### Entries ###

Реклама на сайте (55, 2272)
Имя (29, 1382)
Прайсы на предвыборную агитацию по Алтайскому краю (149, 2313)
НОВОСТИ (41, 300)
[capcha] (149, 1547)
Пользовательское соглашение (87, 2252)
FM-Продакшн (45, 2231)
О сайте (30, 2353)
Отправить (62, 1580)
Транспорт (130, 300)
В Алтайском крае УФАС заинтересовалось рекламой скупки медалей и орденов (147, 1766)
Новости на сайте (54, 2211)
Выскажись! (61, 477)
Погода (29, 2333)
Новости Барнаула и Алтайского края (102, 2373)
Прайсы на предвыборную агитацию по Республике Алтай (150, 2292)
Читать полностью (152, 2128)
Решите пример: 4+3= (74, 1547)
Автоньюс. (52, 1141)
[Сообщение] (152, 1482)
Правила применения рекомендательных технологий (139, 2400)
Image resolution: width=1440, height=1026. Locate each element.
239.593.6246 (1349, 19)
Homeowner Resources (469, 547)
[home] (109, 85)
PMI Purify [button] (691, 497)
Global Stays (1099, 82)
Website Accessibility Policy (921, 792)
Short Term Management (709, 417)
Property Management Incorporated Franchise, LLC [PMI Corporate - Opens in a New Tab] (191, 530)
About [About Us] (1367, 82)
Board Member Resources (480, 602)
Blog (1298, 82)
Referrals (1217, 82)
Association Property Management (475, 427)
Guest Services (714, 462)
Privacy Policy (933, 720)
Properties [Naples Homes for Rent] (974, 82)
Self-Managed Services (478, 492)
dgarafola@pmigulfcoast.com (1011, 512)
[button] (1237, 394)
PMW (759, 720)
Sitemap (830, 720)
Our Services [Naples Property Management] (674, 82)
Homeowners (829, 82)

###
### Entries ###

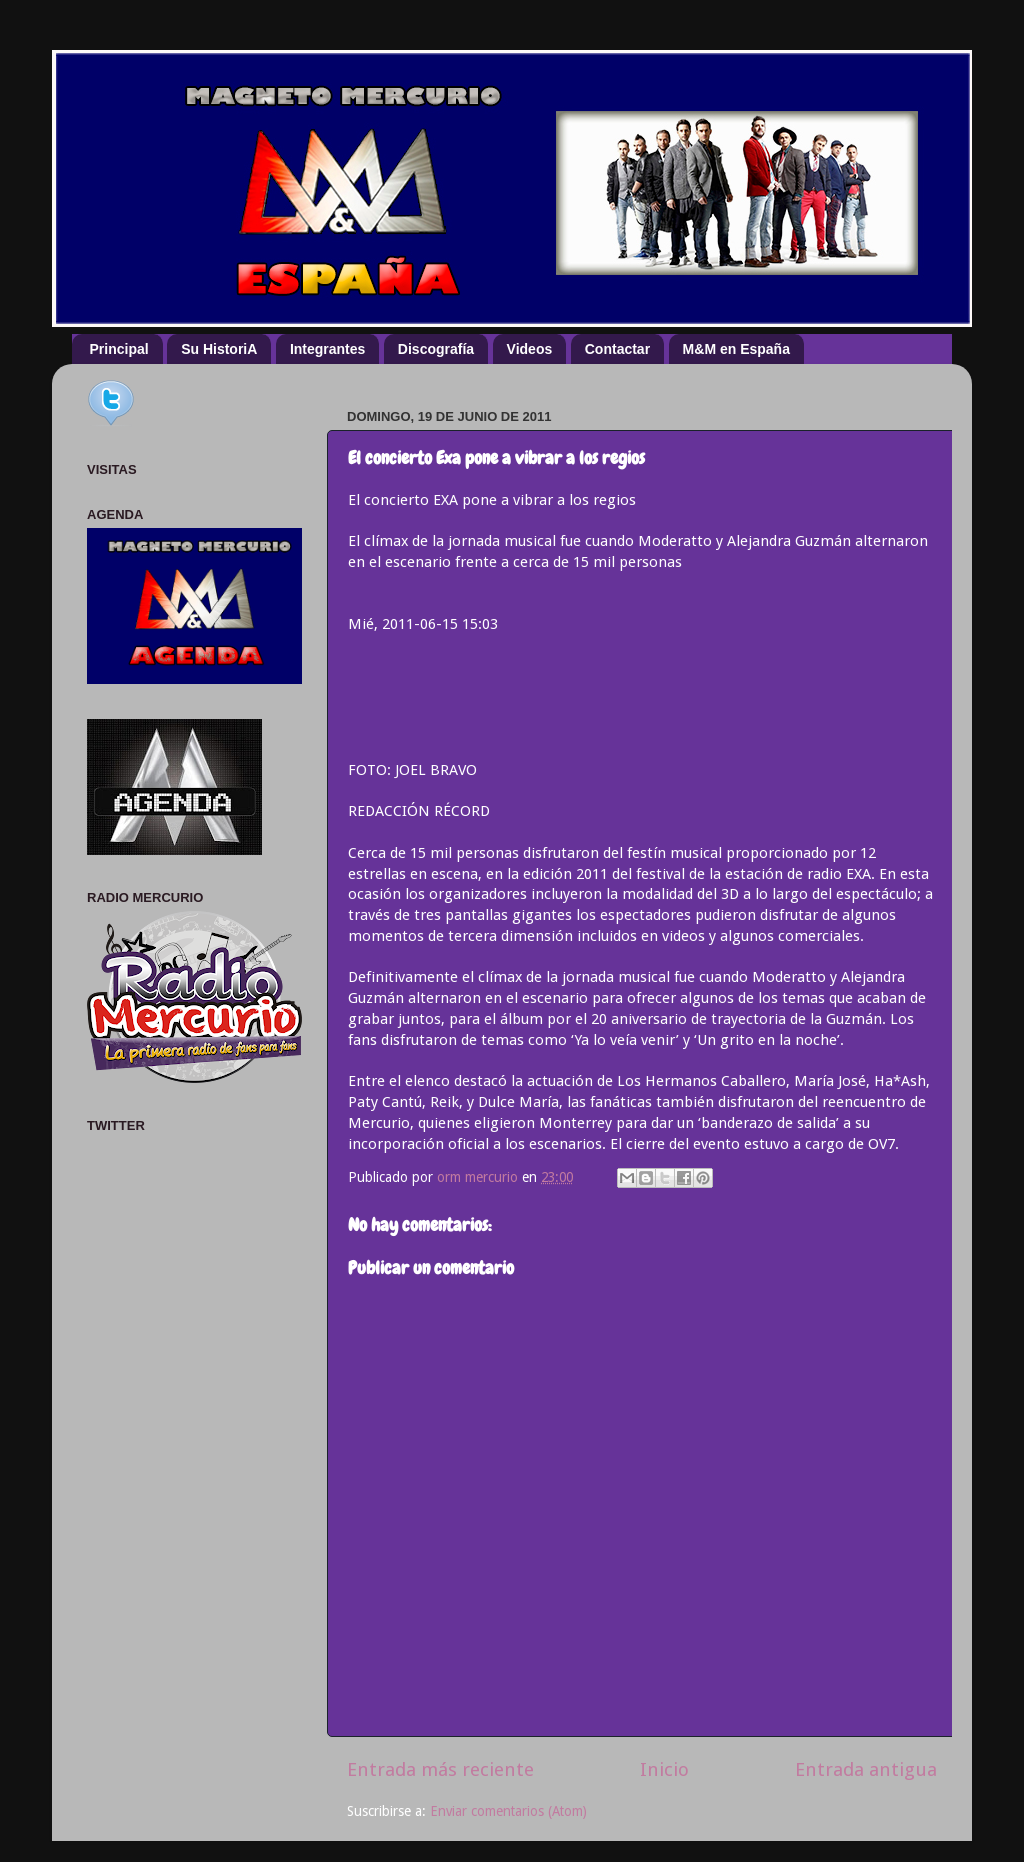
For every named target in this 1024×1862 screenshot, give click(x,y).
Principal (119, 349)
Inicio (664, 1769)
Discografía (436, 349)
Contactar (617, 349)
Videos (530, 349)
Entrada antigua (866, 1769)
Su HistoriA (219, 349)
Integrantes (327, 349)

###

» **Aim of the exercise**: Transcribe the lines exactly, starting at the line that contains "Website Accessibility Policy (921, 792)" and stopping after the line that contains "Our Services [Naples".

» **Response to this exercise**:
Website Accessibility Policy (921, 792)
Short Term Management (709, 417)
Property Management Incorporated Franchise, LLC [PMI Corporate - Opens in a New Tab] (191, 530)
About [About Us] (1367, 82)
Board Member Resources (480, 602)
Blog (1298, 82)
Referrals (1217, 82)
Association Property Management (475, 427)
Guest Services (714, 462)
Privacy Policy (933, 720)
Properties [Naples Homes for Rent] (974, 82)
Self-Managed Services (478, 492)
dgarafola@pmigulfcoast.com (1011, 512)
[button] (1237, 394)
PMW (759, 720)
Sitemap (830, 720)
Our Services [Naples Property Management] (674, 82)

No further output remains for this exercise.